WORK INSTRUCTION ->
Copy each of the following entries back without change.

[Data records]
########################################
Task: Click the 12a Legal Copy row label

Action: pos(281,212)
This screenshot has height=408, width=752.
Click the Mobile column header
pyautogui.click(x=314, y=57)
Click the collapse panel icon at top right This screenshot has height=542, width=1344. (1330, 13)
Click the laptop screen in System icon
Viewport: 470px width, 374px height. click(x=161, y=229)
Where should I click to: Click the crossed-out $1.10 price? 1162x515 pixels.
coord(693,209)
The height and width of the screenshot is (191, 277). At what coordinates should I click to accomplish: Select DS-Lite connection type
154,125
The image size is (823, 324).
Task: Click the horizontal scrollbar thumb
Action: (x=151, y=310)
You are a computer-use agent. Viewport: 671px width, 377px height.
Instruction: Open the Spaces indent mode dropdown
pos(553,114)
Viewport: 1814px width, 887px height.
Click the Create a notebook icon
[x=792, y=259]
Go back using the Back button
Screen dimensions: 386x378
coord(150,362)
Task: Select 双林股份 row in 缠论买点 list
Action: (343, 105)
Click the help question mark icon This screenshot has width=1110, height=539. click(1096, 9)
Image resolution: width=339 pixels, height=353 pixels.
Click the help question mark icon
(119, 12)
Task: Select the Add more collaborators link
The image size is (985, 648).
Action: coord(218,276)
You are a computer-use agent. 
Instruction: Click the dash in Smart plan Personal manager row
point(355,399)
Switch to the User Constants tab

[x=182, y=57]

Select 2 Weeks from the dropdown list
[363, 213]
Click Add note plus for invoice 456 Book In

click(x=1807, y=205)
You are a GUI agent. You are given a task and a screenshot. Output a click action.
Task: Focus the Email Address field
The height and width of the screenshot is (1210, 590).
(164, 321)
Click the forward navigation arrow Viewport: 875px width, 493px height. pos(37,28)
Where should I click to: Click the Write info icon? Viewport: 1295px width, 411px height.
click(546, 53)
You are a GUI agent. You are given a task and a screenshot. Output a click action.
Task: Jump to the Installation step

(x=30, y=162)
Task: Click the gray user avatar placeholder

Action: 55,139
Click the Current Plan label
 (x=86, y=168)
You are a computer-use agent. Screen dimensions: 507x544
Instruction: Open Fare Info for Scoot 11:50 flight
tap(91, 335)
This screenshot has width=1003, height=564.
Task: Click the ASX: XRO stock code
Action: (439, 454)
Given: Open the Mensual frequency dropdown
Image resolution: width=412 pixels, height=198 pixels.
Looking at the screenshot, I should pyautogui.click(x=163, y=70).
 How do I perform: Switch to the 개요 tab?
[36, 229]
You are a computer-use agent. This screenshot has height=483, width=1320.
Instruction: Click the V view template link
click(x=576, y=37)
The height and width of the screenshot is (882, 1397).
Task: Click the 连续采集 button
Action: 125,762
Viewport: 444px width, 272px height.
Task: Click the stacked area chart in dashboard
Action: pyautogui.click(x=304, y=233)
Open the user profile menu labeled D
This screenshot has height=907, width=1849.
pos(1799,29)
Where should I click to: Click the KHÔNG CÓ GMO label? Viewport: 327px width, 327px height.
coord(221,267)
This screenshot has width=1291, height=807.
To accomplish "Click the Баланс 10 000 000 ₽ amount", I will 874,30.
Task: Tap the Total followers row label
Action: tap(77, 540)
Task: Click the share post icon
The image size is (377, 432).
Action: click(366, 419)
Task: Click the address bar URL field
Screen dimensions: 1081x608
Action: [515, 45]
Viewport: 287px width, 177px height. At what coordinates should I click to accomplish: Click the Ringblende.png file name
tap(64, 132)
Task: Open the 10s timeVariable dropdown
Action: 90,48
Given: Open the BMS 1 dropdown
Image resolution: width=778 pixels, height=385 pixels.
########################################
EXPECTED OUTPUT ->
Task: Click the 12a Legal Copy row label

Action: pos(281,212)
This screenshot has height=408, width=752.
Click the Mobile column header
pyautogui.click(x=314, y=57)
Click the collapse panel icon at top right This screenshot has height=542, width=1344. (1330, 13)
Click the laptop screen in System icon
Viewport: 470px width, 374px height. click(x=161, y=229)
Where should I click to: Click the crossed-out $1.10 price? 1162x515 pixels.
coord(693,209)
The height and width of the screenshot is (191, 277). At what coordinates should I click to accomplish: Select DS-Lite connection type
154,125
The image size is (823, 324).
Task: Click the horizontal scrollbar thumb
Action: (x=151, y=310)
You are a computer-use agent. Viewport: 671px width, 377px height.
Instruction: Open the Spaces indent mode dropdown
pos(553,114)
Viewport: 1814px width, 887px height.
Click the Create a notebook icon
[x=792, y=259]
Go back using the Back button
Screen dimensions: 386x378
coord(150,362)
Task: Select 双林股份 row in 缠论买点 list
Action: (343, 105)
Click the help question mark icon This screenshot has width=1110, height=539. click(1096, 9)
Image resolution: width=339 pixels, height=353 pixels.
Click the help question mark icon
(119, 12)
Task: Select the Add more collaborators link
The image size is (985, 648).
Action: coord(218,276)
You are a computer-use agent. 
Instruction: Click the dash in Smart plan Personal manager row
point(355,399)
Switch to the User Constants tab

[x=182, y=57]

Select 2 Weeks from the dropdown list
[363, 213]
Click Add note plus for invoice 456 Book In

click(x=1807, y=205)
You are a GUI agent. You are given a task and a screenshot. Output a click action.
Task: Focus the Email Address field
The height and width of the screenshot is (1210, 590).
(164, 321)
Click the forward navigation arrow Viewport: 875px width, 493px height. pos(37,28)
Where should I click to: Click the Write info icon? Viewport: 1295px width, 411px height.
click(546, 53)
You are a GUI agent. You are given a task and a screenshot. Output a click action.
Task: Jump to the Installation step

(x=30, y=162)
Task: Click the gray user avatar placeholder

Action: 55,139
Click the Current Plan label
 (x=86, y=168)
You are a computer-use agent. Screen dimensions: 507x544
Instruction: Open Fare Info for Scoot 11:50 flight
tap(91, 335)
This screenshot has width=1003, height=564.
Task: Click the ASX: XRO stock code
Action: (439, 454)
Given: Open the Mensual frequency dropdown
Image resolution: width=412 pixels, height=198 pixels.
Looking at the screenshot, I should pyautogui.click(x=163, y=70).
 How do I perform: Switch to the 개요 tab?
[36, 229]
You are a computer-use agent. This screenshot has height=483, width=1320.
Instruction: Click the V view template link
click(x=576, y=37)
The height and width of the screenshot is (882, 1397).
Task: Click the 连续采集 button
Action: 125,762
Viewport: 444px width, 272px height.
Task: Click the stacked area chart in dashboard
Action: pyautogui.click(x=304, y=233)
Open the user profile menu labeled D
This screenshot has height=907, width=1849.
pos(1799,29)
Where should I click to: Click the KHÔNG CÓ GMO label? Viewport: 327px width, 327px height.
coord(221,267)
This screenshot has width=1291, height=807.
To accomplish "Click the Баланс 10 000 000 ₽ amount", I will 874,30.
Task: Tap the Total followers row label
Action: tap(77, 540)
Task: Click the share post icon
The image size is (377, 432).
Action: click(366, 419)
Task: Click the address bar URL field
Screen dimensions: 1081x608
Action: [515, 45]
Viewport: 287px width, 177px height. At what coordinates should I click to accomplish: Click the Ringblende.png file name
tap(64, 132)
Task: Open the 10s timeVariable dropdown
Action: 90,48
Given: Open the BMS 1 dropdown
Image resolution: width=778 pixels, height=385 pixels.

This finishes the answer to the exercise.